The UICC congratulates these projetcts for their active role in fighting cancer in children. "We are sure the combination of local enthusiasm and the benefit of international mentorship will help this project to succeed," says UICC Deputy Chief Executive Officer Dr. Julie Torode.

"Nearly five years after the initiative ‘ My child matters' was launched, it continues to show that we can all work together to create new types of partnerships to meet health challenges that do not receive sufficient attention, such as childhood cancers in developing countries", says Gilles Lhernould, Senior Vice President, Corporate Social Responsibility, sanofi-aventis, who added: " It is our responsibility to help these countries to reduce healthcare inequalities, specially when children are concerned".

Each year more than 160,000 children are diagnosed with cancer, and about 90,000 die of their disease.

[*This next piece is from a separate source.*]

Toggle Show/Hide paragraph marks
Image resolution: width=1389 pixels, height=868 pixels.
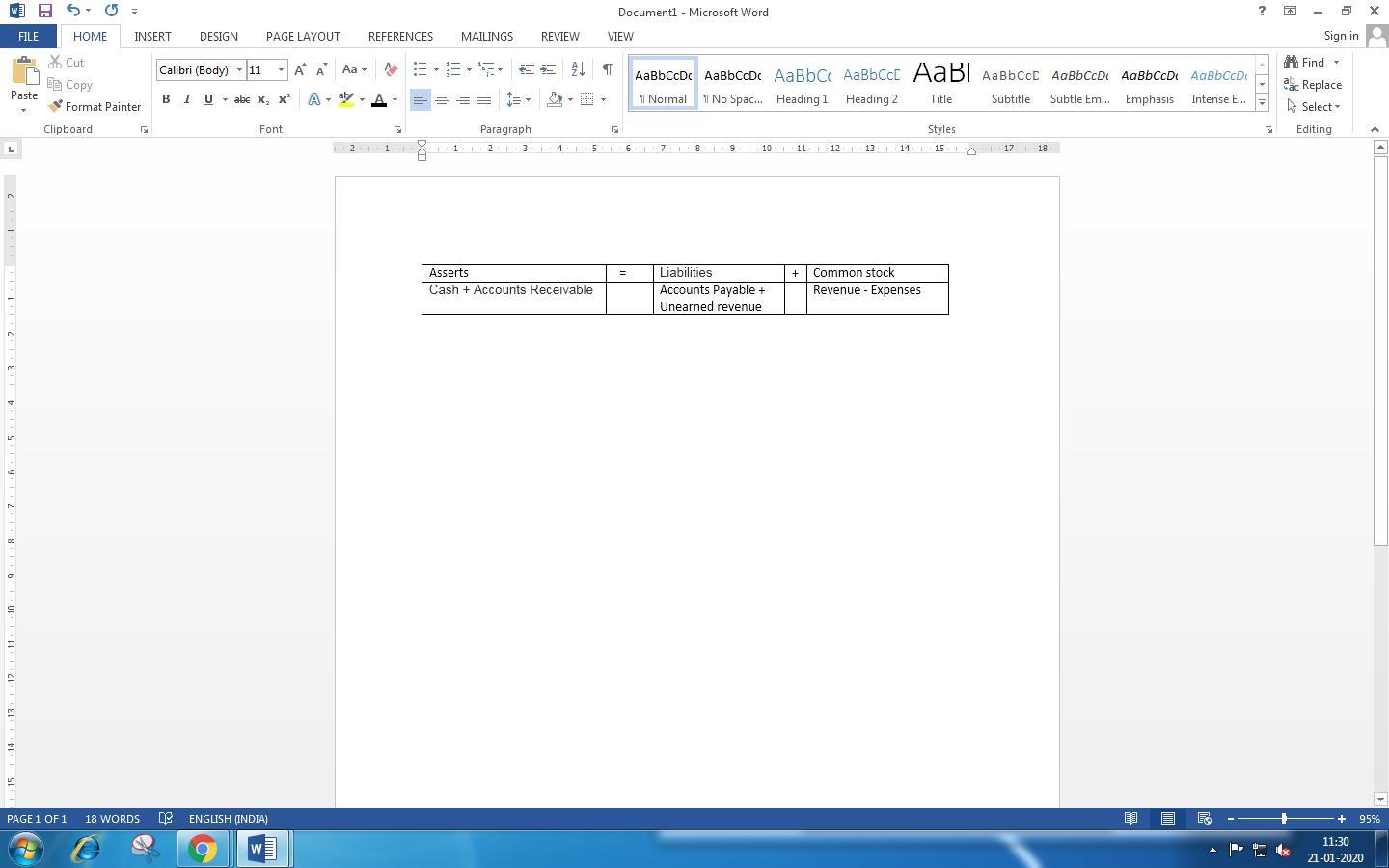[607, 69]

With prompt and effective treatment, most childhood cancers can be cured. In developed countries, the survival rate is nearly 80%. But in developing countries, where 80% of children with cancer live, access to early diagnosis, information and effective care are very limited or not yet available, and the survival rate drops to 20% or even 10%.

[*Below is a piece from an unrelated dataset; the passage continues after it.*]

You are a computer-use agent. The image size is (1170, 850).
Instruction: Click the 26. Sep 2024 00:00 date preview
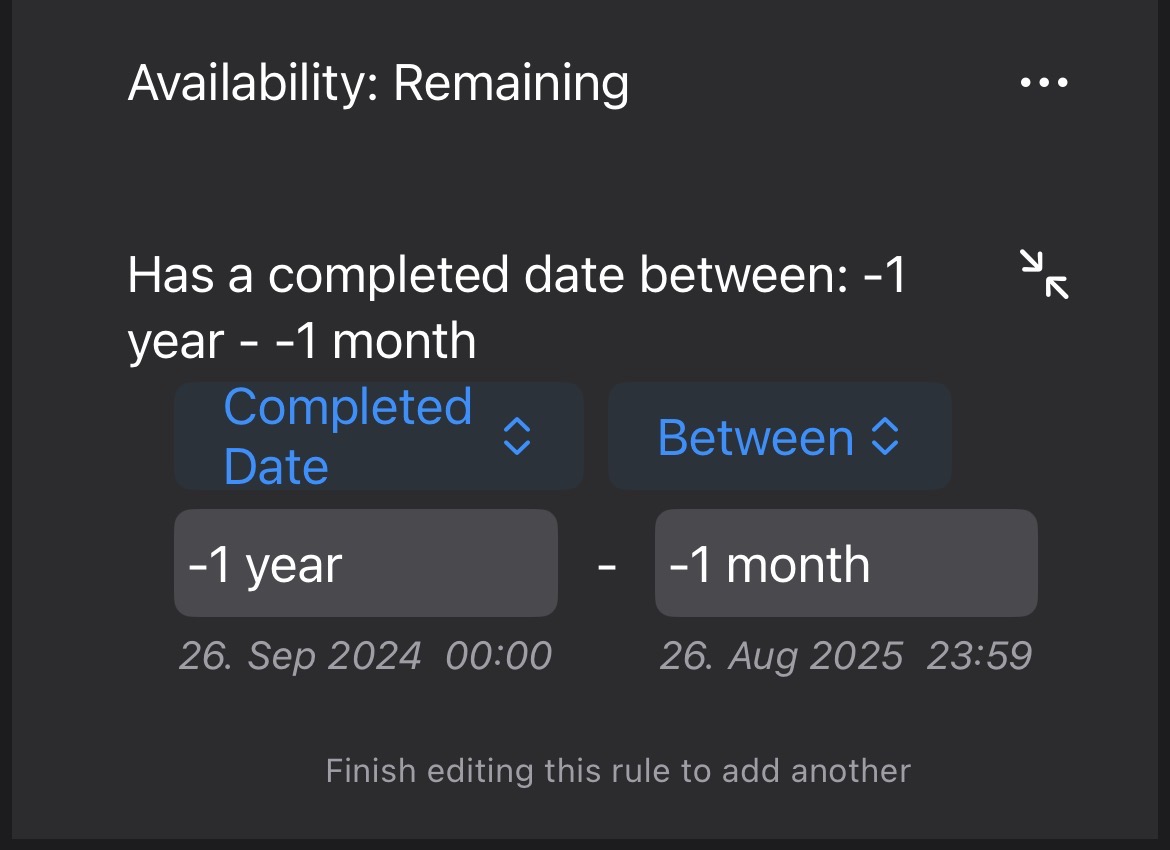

My child matters, a long-standing partnership between UICC and sanofi-aventis, aims to correct this imbalance by supporting projects in hospitals, non-governmental organizations (NGOs) and other relevant organizations in low- and mid-income countries.

In 2005, 14 projects were funded in 10 pilot countries: Bangladesh, Egypt, Honduras, Morocco, Philippines, Senegal, Tanzania, Ukraine, Venezuela and Vietnam. In 2006, 10 additional projects received grants in six countries: Bolivia, Indonesia, Kenya, Mali, Peru and Romania. In 2008, eight projects were funded in five new countries: Burkina Faso, Colombia, Côte d'Ivoire, Pakistan and Paraguay.

By virtue of the number of countries involved, My child matters is now one of the largest initiatives in fighting childhood cancer in low and middle -income countries. It provides seed grants for projects together with a network of international experts to support local medical facilities, based on solidarity and a deep commitment to progress. As part of its social responsibility agenda, sanofi-aventis has already devoted €3 million to this initiative and will contribute a further €3 million for the 2010-2013 period.

The seven new My child matters projects are:

1: Cameroon
Extending, reorganizing and training health professionals in the pediatric hematology-oncology unit at the mother and child centre of the Fondation Chantal Biya. Yaoundé.

2: Ecuador
New design of the cancer population registry in the cities of Quito, Cuenca, Manabi and Loga. SOLCA Nucleo de Quito Society for the Fight Against Cancer, Quito.

3: Mozambique
A smile against pain": improving care for children with cancer in Mozambique. "Sorriso da Crianca" Association, Maputo.

4: Panama
Educational program in pediatric oncology for ethnic groups of Panama: bringing hope in spite of distance, geography, and social barriers." Panama Children Hospital, Calidonia.

5, 6, 7: Thailand
Improving pediatric brain tumour access to care: a national network in Thaïland. Thai Pediatric Group, Bangkok.
Palliative care and quality of life for children with cancer in Thailand. The Wishing Well Foundation, Bangkok.
From cure to care; holistic care for children with cancer. Faculty of Medicine, Prince of Songkhla university, Hat Yai.